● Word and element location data
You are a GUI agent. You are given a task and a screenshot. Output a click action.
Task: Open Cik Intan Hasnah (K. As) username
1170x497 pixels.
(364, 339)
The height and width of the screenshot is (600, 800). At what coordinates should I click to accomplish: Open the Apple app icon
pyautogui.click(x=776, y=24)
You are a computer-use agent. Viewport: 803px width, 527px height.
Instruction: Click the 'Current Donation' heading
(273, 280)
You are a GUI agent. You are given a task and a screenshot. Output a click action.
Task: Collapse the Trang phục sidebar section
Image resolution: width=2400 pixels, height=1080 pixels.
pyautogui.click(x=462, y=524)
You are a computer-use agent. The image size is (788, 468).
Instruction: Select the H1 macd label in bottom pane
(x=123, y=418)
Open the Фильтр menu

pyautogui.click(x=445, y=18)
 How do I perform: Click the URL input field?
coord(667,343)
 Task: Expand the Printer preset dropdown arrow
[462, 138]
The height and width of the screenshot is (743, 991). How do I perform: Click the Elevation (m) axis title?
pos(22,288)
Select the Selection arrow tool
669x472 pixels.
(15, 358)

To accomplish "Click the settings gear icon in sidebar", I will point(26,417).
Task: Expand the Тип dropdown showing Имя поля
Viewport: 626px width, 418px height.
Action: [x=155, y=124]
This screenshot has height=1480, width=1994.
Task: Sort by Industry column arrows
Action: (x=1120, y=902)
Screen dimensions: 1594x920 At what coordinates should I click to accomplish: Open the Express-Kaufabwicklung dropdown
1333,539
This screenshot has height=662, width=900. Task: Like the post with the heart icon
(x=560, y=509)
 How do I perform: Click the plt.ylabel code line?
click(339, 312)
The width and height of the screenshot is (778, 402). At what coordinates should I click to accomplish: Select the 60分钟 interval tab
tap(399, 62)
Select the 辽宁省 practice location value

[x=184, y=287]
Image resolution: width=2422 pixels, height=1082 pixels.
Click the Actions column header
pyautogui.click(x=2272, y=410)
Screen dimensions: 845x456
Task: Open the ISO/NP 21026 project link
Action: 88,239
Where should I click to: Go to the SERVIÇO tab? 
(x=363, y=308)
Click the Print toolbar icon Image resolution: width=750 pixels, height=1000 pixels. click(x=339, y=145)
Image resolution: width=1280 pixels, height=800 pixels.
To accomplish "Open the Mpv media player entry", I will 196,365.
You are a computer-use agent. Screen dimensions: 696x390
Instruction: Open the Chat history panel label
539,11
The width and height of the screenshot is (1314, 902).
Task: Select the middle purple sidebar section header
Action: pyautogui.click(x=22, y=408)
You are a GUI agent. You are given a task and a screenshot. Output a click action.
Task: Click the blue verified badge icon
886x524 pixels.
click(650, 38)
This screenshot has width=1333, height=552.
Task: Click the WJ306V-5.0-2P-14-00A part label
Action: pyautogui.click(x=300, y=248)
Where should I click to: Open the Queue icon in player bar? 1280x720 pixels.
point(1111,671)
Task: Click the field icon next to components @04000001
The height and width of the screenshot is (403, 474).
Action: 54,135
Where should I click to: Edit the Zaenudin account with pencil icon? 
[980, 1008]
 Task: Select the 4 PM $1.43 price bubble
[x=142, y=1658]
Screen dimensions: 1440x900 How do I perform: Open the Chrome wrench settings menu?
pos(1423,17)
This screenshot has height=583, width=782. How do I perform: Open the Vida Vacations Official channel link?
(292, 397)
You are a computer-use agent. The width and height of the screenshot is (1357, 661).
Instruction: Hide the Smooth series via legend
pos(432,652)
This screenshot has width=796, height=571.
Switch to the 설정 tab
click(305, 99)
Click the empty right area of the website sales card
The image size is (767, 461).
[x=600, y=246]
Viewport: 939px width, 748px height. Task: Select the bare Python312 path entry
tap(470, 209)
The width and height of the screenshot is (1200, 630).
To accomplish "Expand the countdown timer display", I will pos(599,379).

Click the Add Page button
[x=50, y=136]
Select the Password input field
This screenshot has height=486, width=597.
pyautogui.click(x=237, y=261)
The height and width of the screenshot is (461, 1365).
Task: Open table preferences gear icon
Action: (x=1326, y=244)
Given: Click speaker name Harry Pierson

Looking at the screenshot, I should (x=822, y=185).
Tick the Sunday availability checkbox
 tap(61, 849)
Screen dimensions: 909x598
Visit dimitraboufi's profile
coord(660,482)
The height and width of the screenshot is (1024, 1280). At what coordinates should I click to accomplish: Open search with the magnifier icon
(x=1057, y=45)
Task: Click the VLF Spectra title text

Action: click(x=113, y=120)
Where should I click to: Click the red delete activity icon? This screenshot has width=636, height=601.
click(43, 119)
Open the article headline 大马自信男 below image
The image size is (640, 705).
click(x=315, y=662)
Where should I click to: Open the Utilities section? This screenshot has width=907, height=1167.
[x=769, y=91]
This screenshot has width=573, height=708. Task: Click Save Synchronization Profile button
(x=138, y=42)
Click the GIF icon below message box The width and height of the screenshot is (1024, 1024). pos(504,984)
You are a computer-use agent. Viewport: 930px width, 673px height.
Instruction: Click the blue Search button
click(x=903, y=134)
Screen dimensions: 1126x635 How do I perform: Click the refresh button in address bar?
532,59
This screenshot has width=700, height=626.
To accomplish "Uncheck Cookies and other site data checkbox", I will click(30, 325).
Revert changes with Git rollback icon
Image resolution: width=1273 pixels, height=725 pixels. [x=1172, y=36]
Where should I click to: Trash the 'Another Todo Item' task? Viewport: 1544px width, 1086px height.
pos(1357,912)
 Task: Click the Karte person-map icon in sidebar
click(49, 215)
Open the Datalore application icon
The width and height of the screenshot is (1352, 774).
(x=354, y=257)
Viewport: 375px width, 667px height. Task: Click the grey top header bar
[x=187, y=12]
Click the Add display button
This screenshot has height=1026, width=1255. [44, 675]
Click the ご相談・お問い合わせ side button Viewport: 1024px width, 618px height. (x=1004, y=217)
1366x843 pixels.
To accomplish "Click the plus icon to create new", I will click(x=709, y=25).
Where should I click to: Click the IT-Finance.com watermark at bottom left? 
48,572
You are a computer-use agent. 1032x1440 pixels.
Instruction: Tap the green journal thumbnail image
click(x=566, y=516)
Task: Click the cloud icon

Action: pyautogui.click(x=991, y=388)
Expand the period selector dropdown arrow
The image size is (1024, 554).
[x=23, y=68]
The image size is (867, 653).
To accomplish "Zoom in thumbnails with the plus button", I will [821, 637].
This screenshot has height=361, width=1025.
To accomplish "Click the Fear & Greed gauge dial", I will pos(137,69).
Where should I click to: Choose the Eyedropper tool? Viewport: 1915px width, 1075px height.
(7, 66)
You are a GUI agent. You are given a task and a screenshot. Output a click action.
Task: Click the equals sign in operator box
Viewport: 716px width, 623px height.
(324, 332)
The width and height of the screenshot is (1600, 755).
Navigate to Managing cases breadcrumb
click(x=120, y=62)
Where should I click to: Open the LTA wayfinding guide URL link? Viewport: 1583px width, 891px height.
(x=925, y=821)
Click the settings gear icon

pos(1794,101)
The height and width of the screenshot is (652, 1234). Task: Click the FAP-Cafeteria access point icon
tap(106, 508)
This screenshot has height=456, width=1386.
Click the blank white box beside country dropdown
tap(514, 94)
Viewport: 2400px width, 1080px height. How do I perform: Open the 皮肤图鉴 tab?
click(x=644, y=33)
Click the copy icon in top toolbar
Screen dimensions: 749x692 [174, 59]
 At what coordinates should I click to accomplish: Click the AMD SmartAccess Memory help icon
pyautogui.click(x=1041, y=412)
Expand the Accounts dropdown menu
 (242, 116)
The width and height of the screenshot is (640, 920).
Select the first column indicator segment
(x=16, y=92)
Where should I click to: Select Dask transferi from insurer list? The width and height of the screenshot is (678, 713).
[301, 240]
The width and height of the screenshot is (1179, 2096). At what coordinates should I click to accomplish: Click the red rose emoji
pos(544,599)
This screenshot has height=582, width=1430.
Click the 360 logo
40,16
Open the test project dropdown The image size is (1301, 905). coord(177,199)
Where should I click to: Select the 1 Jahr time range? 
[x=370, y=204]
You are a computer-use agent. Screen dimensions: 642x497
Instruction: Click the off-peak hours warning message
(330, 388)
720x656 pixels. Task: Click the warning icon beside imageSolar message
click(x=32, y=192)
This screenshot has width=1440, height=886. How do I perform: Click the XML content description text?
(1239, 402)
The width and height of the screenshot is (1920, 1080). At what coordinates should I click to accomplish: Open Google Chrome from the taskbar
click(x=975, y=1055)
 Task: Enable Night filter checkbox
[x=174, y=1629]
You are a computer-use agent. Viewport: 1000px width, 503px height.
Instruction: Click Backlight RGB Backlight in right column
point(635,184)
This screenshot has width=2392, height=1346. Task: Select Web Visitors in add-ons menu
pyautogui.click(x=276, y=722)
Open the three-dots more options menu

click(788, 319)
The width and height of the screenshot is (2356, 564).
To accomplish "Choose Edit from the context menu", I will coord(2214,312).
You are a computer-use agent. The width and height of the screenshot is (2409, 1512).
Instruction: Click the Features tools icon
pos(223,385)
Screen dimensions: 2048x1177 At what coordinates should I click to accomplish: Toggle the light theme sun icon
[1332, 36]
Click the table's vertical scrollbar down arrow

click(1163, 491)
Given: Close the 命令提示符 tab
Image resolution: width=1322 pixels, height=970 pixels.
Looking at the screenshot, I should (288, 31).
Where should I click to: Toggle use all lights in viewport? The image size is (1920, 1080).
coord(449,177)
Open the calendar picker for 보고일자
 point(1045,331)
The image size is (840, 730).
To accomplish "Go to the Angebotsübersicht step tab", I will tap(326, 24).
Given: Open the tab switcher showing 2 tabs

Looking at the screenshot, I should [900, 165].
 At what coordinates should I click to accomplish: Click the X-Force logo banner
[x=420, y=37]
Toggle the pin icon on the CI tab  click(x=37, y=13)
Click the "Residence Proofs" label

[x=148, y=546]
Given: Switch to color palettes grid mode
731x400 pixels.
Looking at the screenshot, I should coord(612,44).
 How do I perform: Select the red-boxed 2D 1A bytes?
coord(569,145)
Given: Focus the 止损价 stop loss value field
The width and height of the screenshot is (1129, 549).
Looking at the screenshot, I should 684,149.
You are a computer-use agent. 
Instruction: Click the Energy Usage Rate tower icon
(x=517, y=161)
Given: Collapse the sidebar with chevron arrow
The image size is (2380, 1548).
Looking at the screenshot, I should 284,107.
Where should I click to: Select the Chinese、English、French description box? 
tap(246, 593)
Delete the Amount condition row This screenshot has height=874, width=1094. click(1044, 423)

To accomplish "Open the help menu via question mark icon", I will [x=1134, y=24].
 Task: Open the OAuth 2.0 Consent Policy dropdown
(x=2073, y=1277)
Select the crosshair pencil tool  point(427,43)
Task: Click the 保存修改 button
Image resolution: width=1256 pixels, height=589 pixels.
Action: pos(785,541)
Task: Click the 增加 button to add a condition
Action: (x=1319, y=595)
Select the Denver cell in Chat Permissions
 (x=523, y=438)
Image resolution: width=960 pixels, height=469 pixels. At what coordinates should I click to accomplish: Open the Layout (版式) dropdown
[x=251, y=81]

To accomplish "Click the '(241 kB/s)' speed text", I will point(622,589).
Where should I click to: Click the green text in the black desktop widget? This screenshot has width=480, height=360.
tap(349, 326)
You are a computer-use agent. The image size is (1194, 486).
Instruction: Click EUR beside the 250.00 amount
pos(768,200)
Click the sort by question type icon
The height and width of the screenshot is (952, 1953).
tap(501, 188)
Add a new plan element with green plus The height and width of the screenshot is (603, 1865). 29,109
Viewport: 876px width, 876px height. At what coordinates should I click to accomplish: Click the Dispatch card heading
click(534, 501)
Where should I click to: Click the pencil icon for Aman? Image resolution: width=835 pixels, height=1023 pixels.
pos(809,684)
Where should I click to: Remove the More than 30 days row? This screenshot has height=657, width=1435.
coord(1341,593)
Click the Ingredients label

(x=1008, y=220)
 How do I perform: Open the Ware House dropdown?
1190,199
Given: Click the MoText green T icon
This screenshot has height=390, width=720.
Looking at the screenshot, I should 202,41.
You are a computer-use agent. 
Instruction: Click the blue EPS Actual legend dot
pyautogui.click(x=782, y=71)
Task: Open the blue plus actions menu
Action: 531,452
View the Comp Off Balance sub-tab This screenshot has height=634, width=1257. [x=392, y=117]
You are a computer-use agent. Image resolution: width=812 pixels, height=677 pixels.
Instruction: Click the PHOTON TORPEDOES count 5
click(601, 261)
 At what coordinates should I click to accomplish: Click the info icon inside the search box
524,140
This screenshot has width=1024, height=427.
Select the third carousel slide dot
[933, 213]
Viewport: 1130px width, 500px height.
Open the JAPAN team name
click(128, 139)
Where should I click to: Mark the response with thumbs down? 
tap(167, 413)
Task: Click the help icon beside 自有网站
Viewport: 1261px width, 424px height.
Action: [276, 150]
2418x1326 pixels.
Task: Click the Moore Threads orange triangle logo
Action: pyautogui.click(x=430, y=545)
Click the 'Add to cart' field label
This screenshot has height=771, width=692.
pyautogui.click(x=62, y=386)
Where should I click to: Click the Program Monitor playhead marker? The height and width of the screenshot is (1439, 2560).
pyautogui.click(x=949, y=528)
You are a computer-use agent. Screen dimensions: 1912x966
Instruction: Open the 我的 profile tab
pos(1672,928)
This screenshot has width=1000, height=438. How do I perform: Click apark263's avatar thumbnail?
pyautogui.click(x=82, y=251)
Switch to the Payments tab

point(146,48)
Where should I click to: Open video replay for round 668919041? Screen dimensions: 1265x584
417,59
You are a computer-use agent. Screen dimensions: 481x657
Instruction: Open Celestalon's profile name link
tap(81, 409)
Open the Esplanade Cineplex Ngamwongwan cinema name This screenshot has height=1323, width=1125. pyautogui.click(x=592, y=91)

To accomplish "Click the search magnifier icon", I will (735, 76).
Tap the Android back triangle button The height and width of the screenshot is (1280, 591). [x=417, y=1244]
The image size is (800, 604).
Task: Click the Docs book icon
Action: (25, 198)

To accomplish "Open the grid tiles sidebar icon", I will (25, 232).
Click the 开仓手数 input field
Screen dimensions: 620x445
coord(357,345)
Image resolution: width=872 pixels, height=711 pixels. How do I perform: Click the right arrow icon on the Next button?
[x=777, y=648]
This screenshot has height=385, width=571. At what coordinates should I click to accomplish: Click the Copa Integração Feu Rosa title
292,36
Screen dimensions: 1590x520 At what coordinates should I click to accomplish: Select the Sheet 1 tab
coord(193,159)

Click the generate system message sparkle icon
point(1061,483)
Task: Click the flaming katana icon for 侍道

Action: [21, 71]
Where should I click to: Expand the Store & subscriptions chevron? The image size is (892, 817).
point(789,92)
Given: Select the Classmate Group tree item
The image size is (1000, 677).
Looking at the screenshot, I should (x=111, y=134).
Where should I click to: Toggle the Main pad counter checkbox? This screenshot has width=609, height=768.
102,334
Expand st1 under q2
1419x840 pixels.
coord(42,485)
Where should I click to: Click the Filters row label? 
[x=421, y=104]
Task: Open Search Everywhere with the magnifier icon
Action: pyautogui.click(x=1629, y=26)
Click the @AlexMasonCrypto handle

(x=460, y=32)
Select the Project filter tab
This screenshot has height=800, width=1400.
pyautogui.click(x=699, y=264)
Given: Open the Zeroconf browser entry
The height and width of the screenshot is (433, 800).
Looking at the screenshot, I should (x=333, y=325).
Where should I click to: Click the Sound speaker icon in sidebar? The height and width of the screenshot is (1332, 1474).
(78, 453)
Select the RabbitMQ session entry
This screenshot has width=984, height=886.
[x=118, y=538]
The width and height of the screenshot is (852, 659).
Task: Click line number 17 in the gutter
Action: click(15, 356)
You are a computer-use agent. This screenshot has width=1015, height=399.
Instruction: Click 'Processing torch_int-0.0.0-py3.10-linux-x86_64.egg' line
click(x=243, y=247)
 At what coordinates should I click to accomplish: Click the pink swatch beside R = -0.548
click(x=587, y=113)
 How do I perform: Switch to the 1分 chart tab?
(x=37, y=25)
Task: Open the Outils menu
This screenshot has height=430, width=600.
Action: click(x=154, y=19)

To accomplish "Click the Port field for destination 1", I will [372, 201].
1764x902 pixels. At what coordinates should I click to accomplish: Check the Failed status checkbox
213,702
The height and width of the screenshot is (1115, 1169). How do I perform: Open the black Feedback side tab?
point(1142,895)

● Problem to work on
Put the lines of the records above, starting with the line that contains "1366x843 pixels." and going on through the line that contains "click(x=566, y=516)", into a JSON list of strings with one string per line, leaving out any blank lines.

● Answer to the task
[
  "1366x843 pixels.",
  "To accomplish \"Click the plus icon to create new\", I will click(x=709, y=25).",
  "Where should I click to: Click the IT-Finance.com watermark at bottom left? ",
  "48,572",
  "You are a computer-use agent. 1032x1440 pixels.",
  "Instruction: Tap the green journal thumbnail image",
  "click(x=566, y=516)"
]